■ Goal of the exercise: Search the listing for the string "agent" and copy every line that contains it.

■ Materials provided:
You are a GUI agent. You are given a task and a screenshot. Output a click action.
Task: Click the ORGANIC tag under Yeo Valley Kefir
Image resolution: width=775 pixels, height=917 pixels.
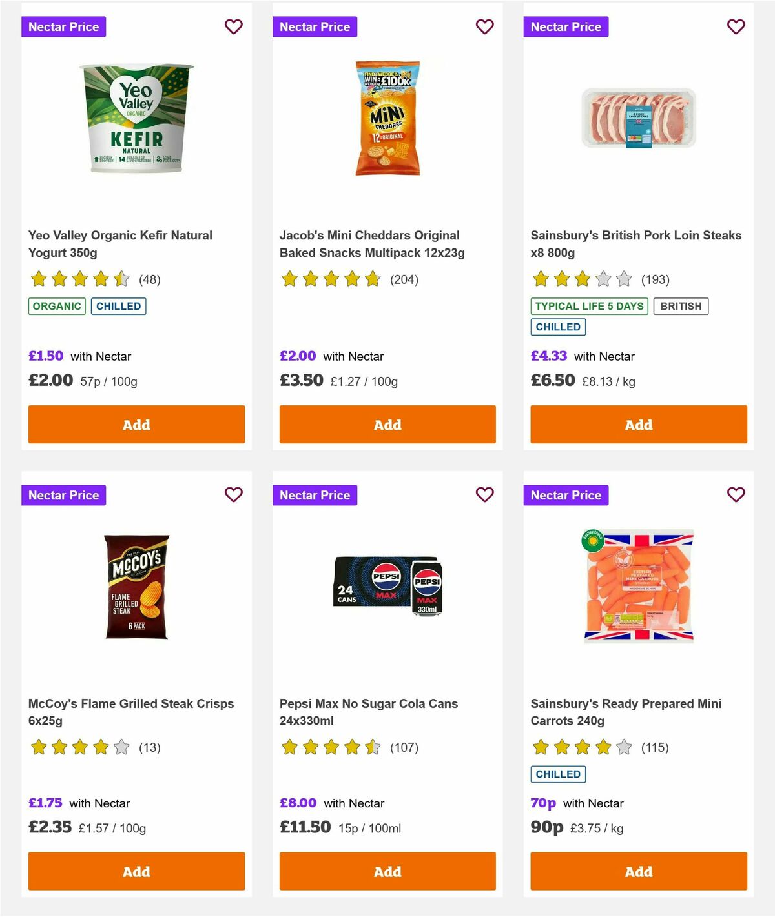56,306
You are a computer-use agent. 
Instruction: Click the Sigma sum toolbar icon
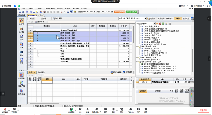tap(65, 12)
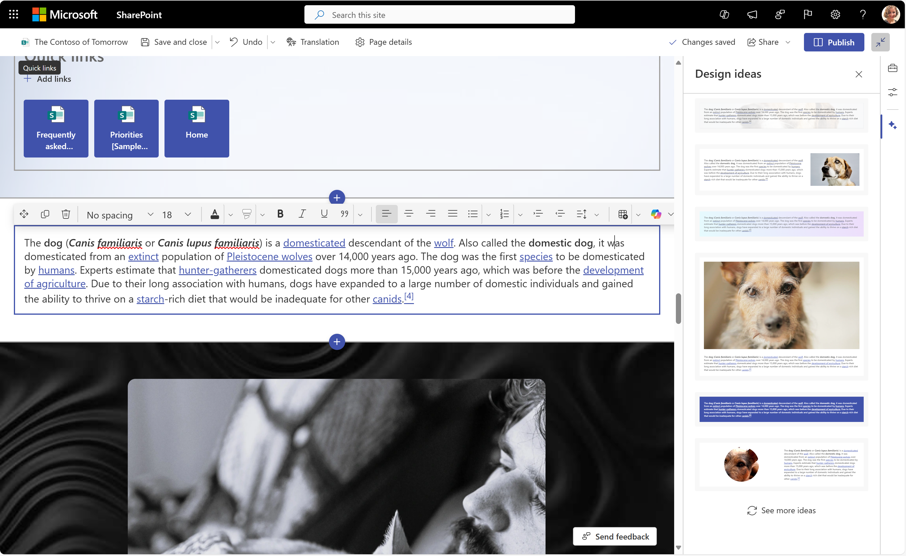Click the indentation increase icon
The image size is (906, 556).
538,214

■ Answer box:
You are a GUI agent. You are given a task and a screenshot. Output a click action.
You are a computer-use agent. 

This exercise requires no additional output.